As he spoke, the pandemic was escalating in Canada, a great unknown that was approaching 26,000 cases and 800 deaths. Canadians from coast to coast were shut inside their homes, while doctors, nurses and other health-care workers were staging a heroic defence against the onslaught.

Minimum-wagers, such as grocery store clerks, restaurant workers and delivery drivers, were pressing on to provide essential services and maintain some semblance of functionality as the country’s economy shrank.

The House was about to vote on a massive spending package aimed at easing the economic impacts of COVID-19 and, while Trudeau said the crisis surrounding the pandemic was not a war, the ultimate conflict was implied throughout his address.

“Why do we talk about medical professionals as if they are soldiers on the front lines of a war?”

“As I stand here today, I think of the young men who died taking Vimy Ridge,” Trudeau said on the 103rd anniversary of Canada’s seminal battle. “I think of the Greatest Generation who grew up during the Depression and fought through World War II.

“They fought for us all those years ago. And today we fight for them. We will show ourselves to be worthy of this magnificent country they built. And for them and for their grandchildren, we will endure. We will persevere. And we will prevail.”

But many commentators and medical professionals consider the war analogy—in the case of the coronavirus, at least—inappropriate.

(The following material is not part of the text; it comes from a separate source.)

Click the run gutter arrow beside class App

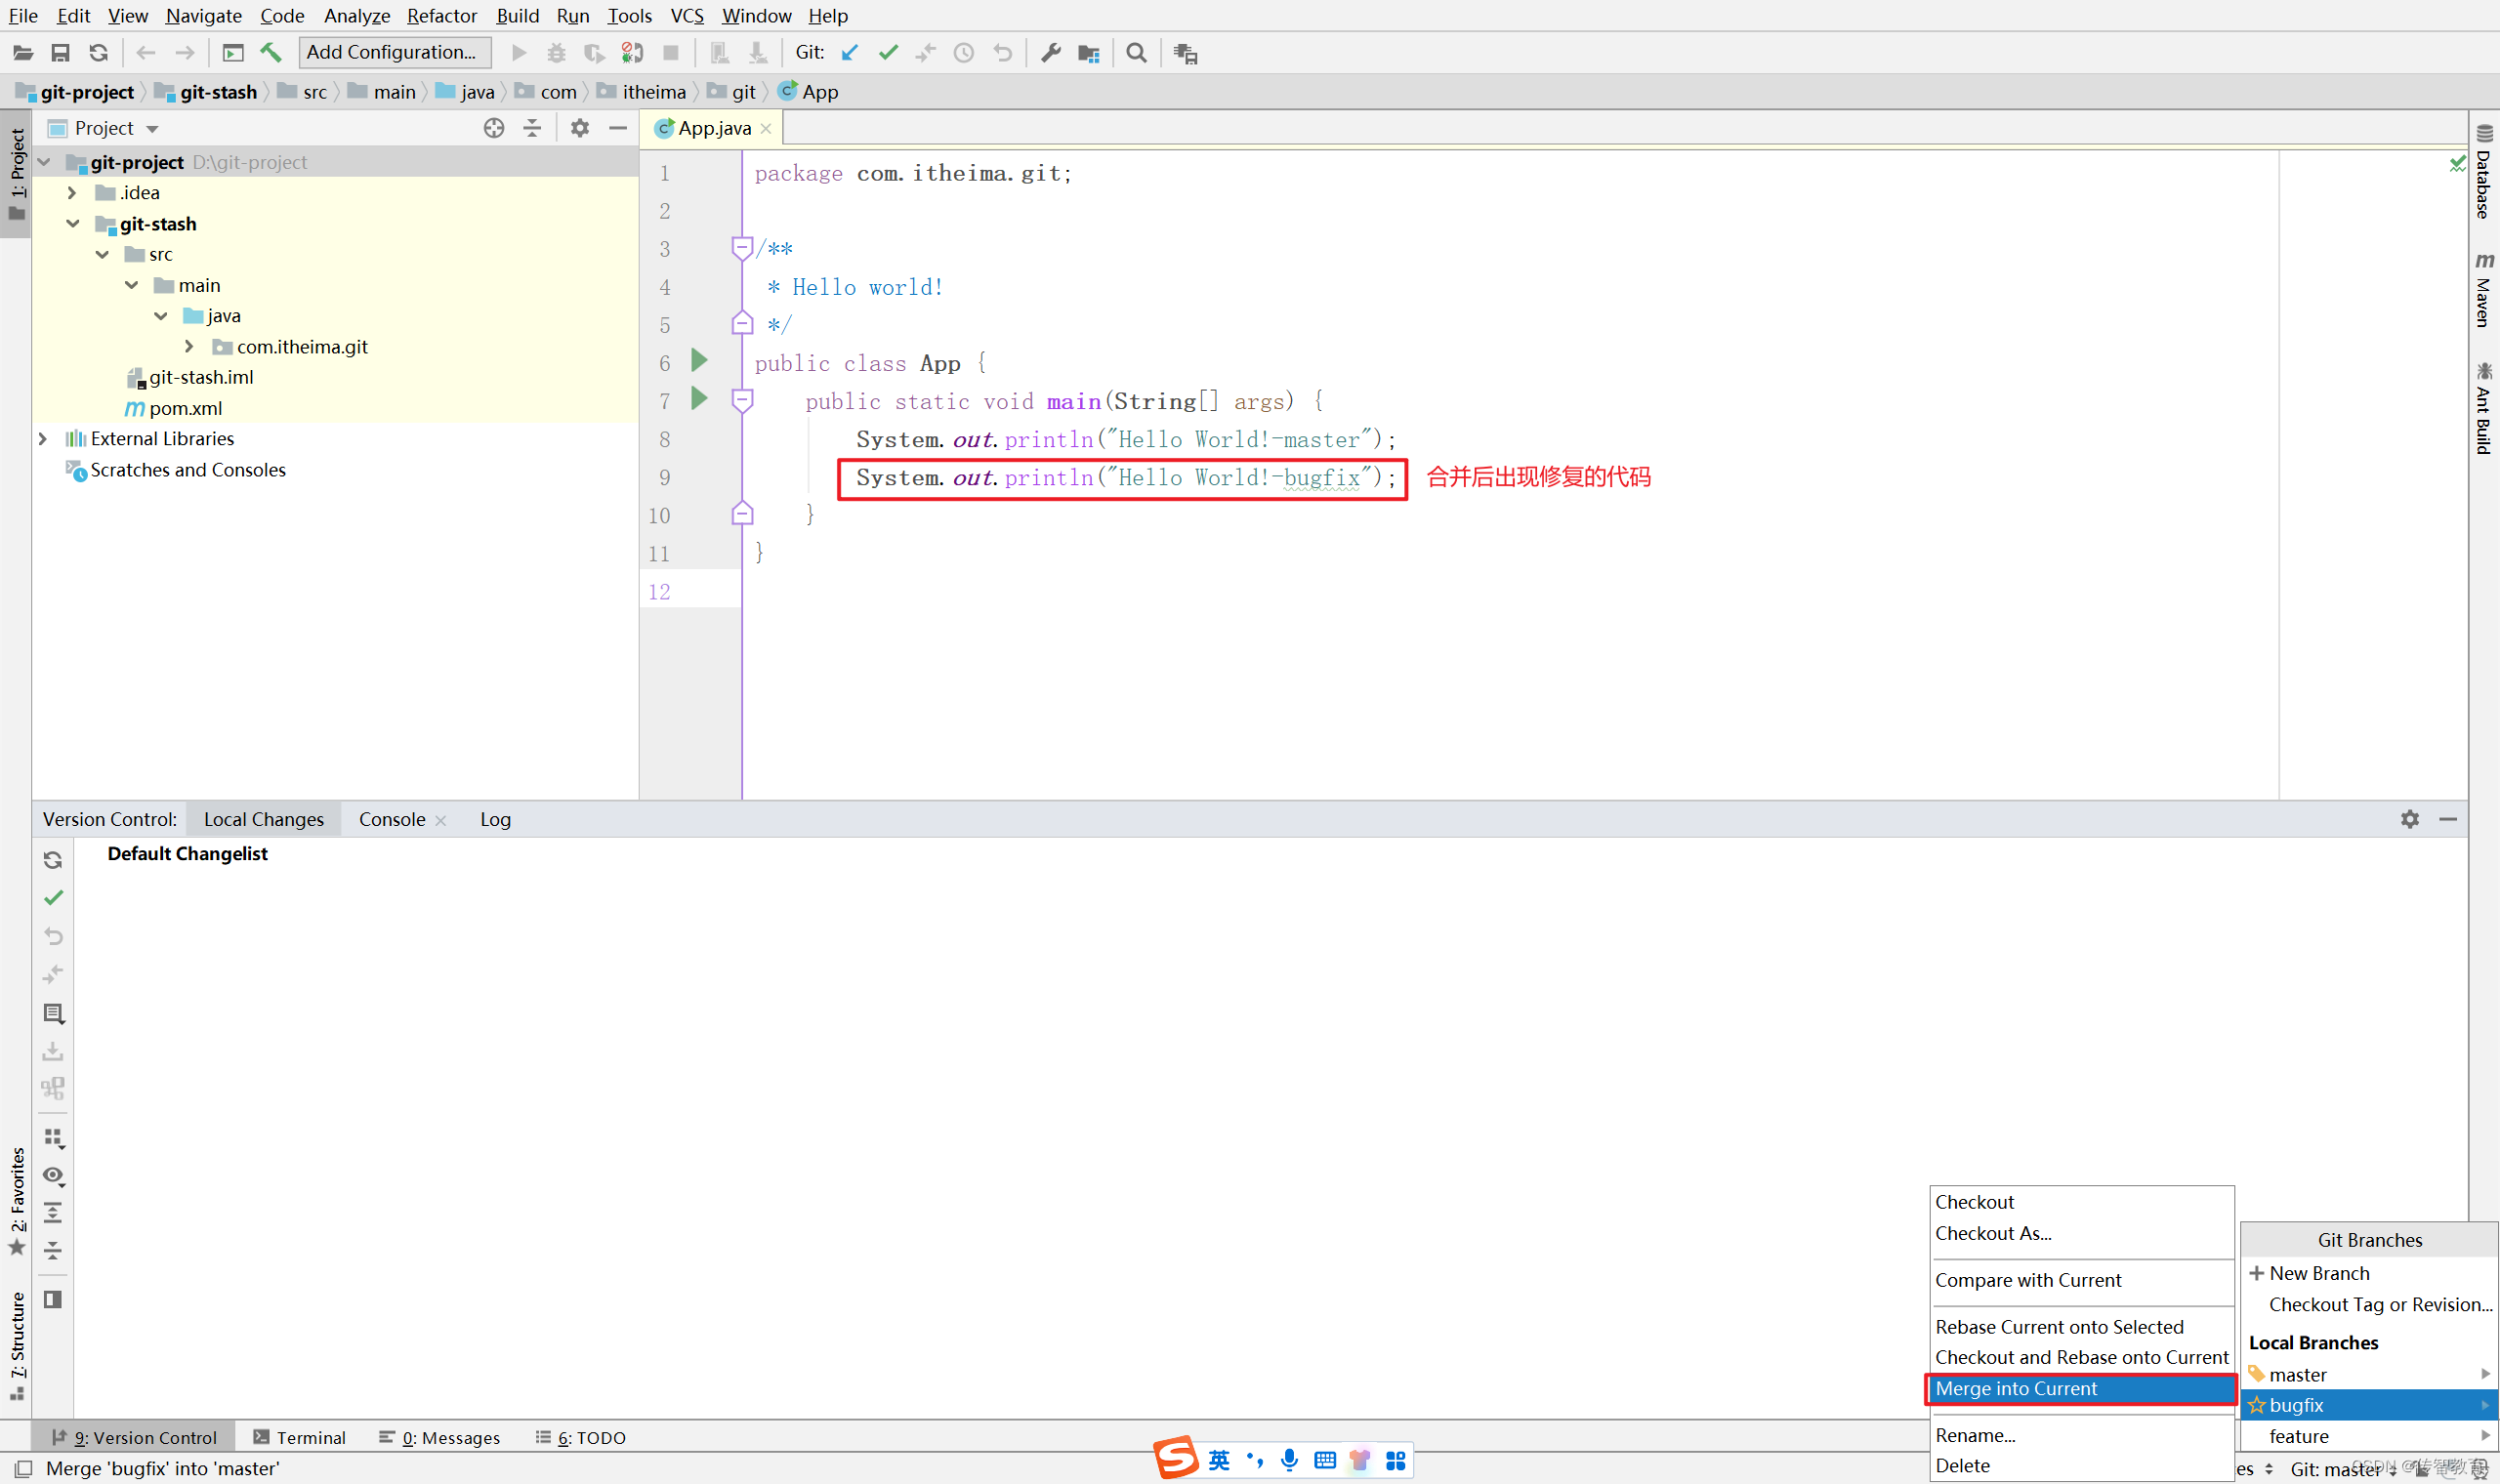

“Why are we tempted to treat COVID-19…like a terrorist force, to not ‘let the virus win?’” culture reporter Alissa Wilkinson wrote for Vox during the first spring of the pandemic. “Why do we talk about medical professionals as if they are soldiers on the front lines of a war, rather than scientists and practitioners studying and caring for the health of others? Is it possible that saying ‘we are at war’ prevents us from seeing all the ways we can both end this pandemic and prepare for the next one?

Some commentators and medical professionals consider comparing the fight against viruses to war inappropriate.
Mstyslav Chernov/Wikimedia
“Are we framing our current struggle to save lives and find a cure as a deadly battle or game of chess, when it’s really something else?”

One problem with the war metaphor, she noted, is that it can stigmatize people with the disease because they can’t “fight it off.”

“Even today,” said Lisa Keranen, who studies medical rhetoric surrounding viruses and other biological threats, “we talk about people whose immune systems are ‘weaker’ because they can’t fight off COVID-19.

“There’s almost a smuggling of some implicit blame in there for someone who is a victim of a disease.”

 

In the 2016 movie Arrival, linguist Louise Banks (played by Amy Adams) is tasked with teaching aliens to speak English. She explains to a military commander why it’s not just the words she teaches, but also how she frames the teaching and applies grammar.

“Let’s say that I taught them chess instead of English,” she says. “Every conversation would be a game. Every idea expressed through opposition, victory, defeat. You see the problem? If all I ever gave you was a hammer…”

“Everything’s a nail,” the commander interjects, grasping her meaning.

In fact, the problems that confront society are more often puzzles, the solutions to which demand dexterity, finesse and degrees of elegance, not the bludgeon of mighty force.

Often, as in the war on AIDS and possibly now on COVID-19, there is no “victory,” but measures of mitigation and control with which people eventually learn to live.